On 10 September 1936, two years after the release of his first volume of poetry (18 Poems), Twenty-five Poems was published. It revealed Thomas's personal beliefs pertaining to religion and the forces of nature, and included "And death shall have no dominion".

In popular culture
 The Year One Space: 1999 episode "Death's Other Dominion" is titled after the poem.
 The poem is featured significantly in the television series Beauty and the Beast.
 It was used at the start and ending of the movie Omega Doom.
 The titles of the novels They Shall Have Stars by James Blish and No Dominion by Charlie Huston are taken from the poem.
 In Brave Saint Saturn's album Anti-Meridian the final five lines of the first verse open the CD, accompanied by music.
 In the film Truly, Madly, Deeply the title is quoted in a conversation about death.
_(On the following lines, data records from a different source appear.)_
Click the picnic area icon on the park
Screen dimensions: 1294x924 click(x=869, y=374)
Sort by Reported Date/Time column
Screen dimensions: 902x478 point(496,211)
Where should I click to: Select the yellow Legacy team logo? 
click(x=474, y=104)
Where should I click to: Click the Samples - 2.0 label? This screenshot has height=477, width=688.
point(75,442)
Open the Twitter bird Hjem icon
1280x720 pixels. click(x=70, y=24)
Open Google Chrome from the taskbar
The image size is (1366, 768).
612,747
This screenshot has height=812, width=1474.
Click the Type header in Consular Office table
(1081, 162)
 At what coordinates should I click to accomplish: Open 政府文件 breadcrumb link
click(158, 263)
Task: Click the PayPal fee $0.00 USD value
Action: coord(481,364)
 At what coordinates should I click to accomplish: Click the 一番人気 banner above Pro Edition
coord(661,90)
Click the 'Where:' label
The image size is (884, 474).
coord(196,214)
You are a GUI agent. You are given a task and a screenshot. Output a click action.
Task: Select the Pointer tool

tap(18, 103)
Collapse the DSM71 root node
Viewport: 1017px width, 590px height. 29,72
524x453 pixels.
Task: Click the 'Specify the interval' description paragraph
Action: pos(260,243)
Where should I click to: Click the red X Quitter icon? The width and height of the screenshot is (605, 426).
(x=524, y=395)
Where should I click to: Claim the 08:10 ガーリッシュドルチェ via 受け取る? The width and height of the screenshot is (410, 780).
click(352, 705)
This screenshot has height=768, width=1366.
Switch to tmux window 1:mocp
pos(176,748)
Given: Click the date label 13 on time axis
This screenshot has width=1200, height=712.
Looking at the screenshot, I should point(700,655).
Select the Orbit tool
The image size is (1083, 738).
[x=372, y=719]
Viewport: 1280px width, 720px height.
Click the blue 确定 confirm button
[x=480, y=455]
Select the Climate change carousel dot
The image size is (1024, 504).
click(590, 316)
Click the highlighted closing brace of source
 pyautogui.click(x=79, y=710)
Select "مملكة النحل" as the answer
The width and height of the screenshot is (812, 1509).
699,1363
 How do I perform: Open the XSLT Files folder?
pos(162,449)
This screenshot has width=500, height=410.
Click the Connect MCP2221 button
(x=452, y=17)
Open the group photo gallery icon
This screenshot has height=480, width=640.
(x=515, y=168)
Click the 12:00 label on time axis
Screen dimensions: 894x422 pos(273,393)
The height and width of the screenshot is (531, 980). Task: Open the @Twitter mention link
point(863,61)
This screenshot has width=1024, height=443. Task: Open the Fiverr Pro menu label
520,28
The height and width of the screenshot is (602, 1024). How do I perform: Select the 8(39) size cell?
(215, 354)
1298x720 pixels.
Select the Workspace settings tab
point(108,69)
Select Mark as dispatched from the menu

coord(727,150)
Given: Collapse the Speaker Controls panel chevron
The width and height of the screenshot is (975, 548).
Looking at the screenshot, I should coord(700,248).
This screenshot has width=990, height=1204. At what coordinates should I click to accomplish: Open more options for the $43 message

 In the film The Weight of Water from the book of the same title written by Anita Shreve, Sean Penn in the role of melancholy poet Thomas Janes recites the last four lines of the first stanza. At the end of the film after Janes drowns, the film reprises his recitation of the second and third lines of this section, but this time the film leaves the last line poignantly unspoken.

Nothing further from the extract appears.